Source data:
━━━━━━━━
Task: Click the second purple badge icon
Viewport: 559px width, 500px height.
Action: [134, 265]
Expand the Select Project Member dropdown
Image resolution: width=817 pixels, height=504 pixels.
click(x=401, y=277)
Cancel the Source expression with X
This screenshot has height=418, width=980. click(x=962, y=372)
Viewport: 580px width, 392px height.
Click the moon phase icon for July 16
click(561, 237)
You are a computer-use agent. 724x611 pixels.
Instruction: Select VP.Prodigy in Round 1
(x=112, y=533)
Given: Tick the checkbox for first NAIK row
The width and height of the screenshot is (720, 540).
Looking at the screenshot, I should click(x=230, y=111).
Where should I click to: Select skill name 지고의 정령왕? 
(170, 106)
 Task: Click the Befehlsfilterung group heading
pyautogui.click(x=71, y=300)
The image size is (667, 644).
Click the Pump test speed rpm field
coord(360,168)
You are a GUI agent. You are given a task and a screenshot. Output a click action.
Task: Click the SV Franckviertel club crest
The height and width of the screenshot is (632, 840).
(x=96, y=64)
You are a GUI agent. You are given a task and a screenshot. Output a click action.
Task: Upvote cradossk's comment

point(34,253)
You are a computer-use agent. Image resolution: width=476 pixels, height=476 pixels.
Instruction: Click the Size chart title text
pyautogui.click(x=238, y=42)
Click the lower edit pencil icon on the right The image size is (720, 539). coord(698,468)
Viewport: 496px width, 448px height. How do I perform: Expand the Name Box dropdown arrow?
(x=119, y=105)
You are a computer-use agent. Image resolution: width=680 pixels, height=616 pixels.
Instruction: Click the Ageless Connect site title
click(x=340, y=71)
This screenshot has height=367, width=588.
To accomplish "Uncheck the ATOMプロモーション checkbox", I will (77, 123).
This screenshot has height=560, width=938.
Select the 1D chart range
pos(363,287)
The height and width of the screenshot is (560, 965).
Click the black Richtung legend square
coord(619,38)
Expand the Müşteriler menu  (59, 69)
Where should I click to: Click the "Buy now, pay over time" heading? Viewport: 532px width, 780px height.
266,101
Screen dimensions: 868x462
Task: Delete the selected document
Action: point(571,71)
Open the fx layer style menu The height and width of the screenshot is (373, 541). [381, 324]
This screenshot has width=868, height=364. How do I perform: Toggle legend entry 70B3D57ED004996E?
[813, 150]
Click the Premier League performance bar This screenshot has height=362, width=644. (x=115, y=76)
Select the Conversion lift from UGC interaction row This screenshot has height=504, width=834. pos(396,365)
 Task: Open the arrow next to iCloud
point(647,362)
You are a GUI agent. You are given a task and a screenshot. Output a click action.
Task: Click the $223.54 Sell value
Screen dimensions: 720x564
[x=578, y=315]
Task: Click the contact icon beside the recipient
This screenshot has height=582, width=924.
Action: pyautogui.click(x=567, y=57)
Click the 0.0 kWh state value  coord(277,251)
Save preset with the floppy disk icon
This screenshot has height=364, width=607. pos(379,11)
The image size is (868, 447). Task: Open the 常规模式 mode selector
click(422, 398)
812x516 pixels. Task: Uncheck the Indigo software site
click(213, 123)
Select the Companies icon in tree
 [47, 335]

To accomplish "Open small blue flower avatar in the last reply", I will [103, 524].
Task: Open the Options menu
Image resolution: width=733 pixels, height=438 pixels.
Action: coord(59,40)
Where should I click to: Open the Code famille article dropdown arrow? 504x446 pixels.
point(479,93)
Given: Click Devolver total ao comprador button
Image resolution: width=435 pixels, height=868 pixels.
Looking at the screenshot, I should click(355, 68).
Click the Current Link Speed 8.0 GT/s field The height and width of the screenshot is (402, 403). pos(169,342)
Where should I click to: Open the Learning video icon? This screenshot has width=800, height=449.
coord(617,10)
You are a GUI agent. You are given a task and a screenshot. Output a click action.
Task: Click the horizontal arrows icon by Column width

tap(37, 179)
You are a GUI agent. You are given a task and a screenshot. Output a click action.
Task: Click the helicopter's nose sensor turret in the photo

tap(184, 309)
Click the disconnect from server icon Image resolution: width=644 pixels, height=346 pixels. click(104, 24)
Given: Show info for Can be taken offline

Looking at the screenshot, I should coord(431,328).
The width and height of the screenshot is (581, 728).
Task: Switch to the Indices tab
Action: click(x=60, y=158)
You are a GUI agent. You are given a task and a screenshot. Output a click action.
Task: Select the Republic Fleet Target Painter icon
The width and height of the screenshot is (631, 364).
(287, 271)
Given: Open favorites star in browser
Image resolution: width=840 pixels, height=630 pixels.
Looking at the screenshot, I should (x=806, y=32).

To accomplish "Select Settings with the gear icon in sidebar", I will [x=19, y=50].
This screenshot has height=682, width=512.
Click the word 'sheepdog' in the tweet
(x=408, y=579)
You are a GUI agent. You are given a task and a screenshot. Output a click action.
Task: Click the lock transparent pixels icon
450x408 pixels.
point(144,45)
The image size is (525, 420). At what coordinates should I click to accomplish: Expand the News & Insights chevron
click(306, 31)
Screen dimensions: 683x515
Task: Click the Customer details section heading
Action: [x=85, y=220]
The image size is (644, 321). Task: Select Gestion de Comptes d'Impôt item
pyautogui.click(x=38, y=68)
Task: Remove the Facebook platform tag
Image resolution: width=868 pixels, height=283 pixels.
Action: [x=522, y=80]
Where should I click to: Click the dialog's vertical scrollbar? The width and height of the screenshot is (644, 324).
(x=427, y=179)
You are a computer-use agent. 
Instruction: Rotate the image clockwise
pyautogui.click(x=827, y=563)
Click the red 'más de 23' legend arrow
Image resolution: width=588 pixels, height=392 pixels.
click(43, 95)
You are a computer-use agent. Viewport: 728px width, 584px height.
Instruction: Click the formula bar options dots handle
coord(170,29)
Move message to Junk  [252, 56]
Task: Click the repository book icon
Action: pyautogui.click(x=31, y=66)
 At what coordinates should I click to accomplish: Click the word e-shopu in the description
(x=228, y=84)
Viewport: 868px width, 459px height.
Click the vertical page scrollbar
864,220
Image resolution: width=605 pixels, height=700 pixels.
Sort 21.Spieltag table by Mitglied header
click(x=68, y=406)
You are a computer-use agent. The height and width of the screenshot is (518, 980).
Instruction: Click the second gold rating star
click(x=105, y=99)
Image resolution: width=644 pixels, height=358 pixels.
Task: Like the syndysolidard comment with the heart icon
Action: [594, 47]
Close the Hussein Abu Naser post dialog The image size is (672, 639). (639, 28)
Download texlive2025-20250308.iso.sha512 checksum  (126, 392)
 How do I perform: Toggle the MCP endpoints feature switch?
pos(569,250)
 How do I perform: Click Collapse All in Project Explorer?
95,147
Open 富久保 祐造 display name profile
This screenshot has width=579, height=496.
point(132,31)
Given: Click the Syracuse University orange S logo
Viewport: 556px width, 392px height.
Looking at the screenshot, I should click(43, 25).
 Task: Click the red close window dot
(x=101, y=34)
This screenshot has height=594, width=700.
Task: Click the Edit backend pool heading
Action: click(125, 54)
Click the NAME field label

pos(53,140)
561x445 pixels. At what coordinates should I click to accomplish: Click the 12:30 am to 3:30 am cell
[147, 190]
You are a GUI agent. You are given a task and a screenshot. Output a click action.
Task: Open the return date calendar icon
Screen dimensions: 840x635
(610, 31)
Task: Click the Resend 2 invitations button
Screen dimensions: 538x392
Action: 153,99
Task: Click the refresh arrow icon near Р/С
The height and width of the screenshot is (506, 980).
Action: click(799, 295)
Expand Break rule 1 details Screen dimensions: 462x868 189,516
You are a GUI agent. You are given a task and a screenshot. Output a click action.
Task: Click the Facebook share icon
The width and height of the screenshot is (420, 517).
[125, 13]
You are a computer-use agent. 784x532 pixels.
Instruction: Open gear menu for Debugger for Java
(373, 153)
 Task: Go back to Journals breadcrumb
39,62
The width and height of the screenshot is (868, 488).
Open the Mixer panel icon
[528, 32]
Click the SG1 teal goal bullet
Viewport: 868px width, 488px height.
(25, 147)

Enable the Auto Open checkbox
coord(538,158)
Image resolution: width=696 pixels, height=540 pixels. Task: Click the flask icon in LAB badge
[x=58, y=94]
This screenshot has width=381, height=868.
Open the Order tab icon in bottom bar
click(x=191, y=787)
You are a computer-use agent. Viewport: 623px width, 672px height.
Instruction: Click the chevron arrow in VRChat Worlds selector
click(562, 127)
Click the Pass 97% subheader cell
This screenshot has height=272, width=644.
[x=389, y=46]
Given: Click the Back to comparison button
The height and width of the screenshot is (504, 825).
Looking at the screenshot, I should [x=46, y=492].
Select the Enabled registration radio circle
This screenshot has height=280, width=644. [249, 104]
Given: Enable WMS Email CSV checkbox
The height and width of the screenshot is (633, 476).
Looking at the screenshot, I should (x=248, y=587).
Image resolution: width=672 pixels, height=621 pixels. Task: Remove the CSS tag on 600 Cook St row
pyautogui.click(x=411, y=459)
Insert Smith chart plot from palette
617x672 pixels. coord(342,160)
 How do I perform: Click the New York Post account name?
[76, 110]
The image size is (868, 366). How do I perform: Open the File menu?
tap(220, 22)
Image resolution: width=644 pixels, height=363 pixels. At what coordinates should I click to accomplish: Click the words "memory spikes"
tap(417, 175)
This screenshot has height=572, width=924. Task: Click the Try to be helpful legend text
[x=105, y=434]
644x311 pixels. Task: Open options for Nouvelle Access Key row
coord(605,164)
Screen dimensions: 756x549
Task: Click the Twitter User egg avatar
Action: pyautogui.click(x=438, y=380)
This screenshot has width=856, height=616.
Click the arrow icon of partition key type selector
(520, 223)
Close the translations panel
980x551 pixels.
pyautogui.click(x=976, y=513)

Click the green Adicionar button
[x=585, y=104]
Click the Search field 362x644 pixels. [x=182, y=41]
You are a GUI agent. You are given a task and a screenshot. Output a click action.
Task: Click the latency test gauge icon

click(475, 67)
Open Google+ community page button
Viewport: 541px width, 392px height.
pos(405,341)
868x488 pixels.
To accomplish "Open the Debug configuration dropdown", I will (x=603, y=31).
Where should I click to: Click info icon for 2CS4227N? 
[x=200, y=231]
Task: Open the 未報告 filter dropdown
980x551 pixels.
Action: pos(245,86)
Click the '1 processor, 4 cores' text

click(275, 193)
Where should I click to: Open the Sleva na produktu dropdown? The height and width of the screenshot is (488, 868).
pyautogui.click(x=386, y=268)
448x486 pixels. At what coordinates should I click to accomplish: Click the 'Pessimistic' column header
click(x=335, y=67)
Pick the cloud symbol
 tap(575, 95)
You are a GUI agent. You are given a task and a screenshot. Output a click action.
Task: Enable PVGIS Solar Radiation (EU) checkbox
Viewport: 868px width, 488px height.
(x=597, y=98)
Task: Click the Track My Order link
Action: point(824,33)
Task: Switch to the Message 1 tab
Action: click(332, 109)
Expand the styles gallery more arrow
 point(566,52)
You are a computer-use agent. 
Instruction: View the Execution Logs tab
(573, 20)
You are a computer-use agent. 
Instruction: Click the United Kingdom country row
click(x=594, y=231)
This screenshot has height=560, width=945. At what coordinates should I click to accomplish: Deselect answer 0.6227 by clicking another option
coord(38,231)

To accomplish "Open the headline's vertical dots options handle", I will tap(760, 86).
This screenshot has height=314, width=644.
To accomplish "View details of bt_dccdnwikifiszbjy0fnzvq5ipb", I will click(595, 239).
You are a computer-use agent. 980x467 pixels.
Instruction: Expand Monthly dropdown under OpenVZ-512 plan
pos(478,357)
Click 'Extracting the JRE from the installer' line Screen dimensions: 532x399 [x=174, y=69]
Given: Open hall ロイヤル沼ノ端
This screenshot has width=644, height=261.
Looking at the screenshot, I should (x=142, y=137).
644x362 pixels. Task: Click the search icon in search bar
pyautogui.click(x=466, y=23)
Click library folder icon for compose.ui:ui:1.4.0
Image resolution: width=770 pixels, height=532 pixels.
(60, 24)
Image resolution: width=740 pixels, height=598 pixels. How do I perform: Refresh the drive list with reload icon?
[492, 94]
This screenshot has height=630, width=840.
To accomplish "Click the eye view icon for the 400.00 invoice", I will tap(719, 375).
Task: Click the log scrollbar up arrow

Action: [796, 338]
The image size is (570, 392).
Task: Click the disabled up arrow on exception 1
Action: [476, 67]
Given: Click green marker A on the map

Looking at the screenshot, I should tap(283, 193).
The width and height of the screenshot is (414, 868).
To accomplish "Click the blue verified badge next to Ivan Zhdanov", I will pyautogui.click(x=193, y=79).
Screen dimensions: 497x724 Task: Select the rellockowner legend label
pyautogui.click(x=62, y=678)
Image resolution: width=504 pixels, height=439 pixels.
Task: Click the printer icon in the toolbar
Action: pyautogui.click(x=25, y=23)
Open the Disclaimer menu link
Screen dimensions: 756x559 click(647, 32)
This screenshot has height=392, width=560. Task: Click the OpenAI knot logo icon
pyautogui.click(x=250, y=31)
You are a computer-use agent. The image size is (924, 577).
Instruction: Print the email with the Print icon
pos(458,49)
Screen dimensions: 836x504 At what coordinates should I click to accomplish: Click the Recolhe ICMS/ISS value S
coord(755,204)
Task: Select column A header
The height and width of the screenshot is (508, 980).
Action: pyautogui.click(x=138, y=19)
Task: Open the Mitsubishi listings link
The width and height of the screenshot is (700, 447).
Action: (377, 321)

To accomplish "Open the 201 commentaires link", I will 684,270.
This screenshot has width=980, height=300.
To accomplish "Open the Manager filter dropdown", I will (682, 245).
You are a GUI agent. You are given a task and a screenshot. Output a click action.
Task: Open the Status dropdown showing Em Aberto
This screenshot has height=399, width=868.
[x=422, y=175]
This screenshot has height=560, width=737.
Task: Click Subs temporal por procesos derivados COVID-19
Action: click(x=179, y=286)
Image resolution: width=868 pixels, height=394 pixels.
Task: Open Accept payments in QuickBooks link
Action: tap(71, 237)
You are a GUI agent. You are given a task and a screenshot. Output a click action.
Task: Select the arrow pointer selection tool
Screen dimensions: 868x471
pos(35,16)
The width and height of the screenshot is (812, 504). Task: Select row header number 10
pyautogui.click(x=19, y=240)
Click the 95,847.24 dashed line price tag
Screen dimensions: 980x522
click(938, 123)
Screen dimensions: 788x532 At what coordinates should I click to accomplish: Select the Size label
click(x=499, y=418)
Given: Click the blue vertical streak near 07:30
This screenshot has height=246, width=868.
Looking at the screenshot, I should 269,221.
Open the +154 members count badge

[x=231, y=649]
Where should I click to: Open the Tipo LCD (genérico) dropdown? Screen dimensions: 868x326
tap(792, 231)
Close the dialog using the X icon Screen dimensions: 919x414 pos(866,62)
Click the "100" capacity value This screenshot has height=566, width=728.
━━━━━━━━
» Required work:
Each line of the entries holding the string "will" should be found and copied.

» Exercise output:
To accomplish "Uncheck the ATOMプロモーション checkbox", I will (77, 123).
To accomplish "Open small blue flower avatar in the last reply", I will [103, 524].
To accomplish "Select Settings with the gear icon in sidebar", I will [x=19, y=50].
To accomplish "Open the Debug configuration dropdown", I will (x=603, y=31).
To accomplish "Open the headline's vertical dots options handle", I will tap(760, 86).
To accomplish "View details of bt_dccdnwikifiszbjy0fnzvq5ipb", I will click(595, 239).
To accomplish "Click the eye view icon for the 400.00 invoice", I will tap(719, 375).
To accomplish "Click the blue verified badge next to Ivan Zhdanov", I will pyautogui.click(x=193, y=79).
To accomplish "Open the 201 commentaires link", I will 684,270.
To accomplish "Open the Manager filter dropdown", I will (682, 245).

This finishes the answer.